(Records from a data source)
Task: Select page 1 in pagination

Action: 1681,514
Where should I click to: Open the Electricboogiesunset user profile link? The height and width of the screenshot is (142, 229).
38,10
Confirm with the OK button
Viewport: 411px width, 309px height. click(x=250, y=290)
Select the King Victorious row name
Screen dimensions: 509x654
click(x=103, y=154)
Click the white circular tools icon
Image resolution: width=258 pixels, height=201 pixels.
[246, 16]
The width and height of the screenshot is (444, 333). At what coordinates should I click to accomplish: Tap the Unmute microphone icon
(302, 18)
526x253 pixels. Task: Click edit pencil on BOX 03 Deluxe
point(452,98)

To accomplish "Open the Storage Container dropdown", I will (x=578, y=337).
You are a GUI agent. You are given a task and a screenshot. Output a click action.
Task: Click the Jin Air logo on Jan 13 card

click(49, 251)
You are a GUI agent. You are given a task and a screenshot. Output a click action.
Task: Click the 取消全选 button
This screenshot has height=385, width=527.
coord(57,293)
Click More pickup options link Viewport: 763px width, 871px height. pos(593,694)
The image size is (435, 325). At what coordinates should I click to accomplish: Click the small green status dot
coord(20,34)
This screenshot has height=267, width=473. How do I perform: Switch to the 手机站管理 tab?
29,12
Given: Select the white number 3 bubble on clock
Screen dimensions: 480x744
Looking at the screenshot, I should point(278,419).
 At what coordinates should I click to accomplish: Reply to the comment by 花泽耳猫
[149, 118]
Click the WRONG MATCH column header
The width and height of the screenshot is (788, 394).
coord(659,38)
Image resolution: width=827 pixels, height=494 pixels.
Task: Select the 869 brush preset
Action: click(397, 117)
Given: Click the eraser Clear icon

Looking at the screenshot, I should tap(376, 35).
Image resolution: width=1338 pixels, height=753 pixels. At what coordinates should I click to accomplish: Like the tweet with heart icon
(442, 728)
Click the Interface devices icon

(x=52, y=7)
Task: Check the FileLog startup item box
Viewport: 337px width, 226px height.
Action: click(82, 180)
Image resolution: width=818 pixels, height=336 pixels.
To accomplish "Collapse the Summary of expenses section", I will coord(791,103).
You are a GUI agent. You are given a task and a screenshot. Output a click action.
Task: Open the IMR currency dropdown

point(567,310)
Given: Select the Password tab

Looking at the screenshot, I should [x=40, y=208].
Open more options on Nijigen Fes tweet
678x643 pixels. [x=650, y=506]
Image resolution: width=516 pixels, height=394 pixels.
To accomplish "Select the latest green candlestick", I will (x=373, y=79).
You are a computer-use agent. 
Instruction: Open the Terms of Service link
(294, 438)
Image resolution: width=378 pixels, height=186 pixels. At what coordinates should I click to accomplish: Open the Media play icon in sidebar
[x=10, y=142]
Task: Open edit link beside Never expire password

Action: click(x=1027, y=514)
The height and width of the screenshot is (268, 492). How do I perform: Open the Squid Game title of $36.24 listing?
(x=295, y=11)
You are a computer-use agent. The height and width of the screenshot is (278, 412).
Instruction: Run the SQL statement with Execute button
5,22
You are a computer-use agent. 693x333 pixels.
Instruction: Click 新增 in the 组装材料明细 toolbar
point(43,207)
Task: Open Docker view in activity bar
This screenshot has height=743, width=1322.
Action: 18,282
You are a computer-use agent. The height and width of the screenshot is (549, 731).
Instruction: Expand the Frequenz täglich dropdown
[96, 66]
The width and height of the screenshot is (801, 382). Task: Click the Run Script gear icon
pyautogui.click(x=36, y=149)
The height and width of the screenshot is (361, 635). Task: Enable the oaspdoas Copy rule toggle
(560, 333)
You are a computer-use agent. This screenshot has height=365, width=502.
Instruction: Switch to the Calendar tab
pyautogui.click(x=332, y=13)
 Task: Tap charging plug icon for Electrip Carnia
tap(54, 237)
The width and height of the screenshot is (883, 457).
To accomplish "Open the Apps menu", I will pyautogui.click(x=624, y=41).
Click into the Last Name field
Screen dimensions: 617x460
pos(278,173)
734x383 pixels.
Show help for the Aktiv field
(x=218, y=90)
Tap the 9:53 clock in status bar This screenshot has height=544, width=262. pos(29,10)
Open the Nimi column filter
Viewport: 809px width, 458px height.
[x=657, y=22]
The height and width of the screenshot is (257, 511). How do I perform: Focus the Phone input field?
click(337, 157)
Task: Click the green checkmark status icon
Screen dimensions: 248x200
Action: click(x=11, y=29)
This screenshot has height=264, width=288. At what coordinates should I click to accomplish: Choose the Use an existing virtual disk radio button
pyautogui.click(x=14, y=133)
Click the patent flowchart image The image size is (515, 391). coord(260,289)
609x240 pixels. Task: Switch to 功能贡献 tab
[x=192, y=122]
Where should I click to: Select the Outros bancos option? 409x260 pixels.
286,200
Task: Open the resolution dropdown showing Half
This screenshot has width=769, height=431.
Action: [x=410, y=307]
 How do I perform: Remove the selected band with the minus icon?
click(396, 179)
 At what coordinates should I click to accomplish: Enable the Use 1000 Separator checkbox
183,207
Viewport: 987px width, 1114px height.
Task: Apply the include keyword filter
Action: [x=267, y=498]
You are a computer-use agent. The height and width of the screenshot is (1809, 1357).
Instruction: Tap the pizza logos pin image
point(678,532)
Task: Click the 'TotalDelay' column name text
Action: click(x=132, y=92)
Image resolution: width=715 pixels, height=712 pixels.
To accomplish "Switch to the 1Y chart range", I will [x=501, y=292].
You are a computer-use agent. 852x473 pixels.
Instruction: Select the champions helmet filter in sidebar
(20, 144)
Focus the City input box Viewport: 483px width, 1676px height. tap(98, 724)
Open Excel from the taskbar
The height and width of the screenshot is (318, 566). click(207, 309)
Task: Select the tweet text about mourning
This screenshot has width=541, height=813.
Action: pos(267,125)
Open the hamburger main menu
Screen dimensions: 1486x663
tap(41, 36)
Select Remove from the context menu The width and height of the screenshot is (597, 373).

**Problem to work on**
Extract from the data every line where "agent" shows up.

**Worked solution**
You are a GUI agent. You are given a task and a screenshot. Output a click action.
You are a GUI agent. You are given a task and a screenshot. Output a click action.
You are a GUI agent. You are given a task and a screenshot. Output a click action.
You are a computer-use agent. 
You are a computer-use agent. The height and width of the screenshot is (278, 412).
You are a computer-use agent. 693x333 pixels.
You are a computer-use agent. The height and width of the screenshot is (549, 731).
You are a computer-use agent. This screenshot has height=365, width=502.
You are a computer-use agent. The height and width of the screenshot is (1809, 1357).
You are a computer-use agent. 852x473 pixels.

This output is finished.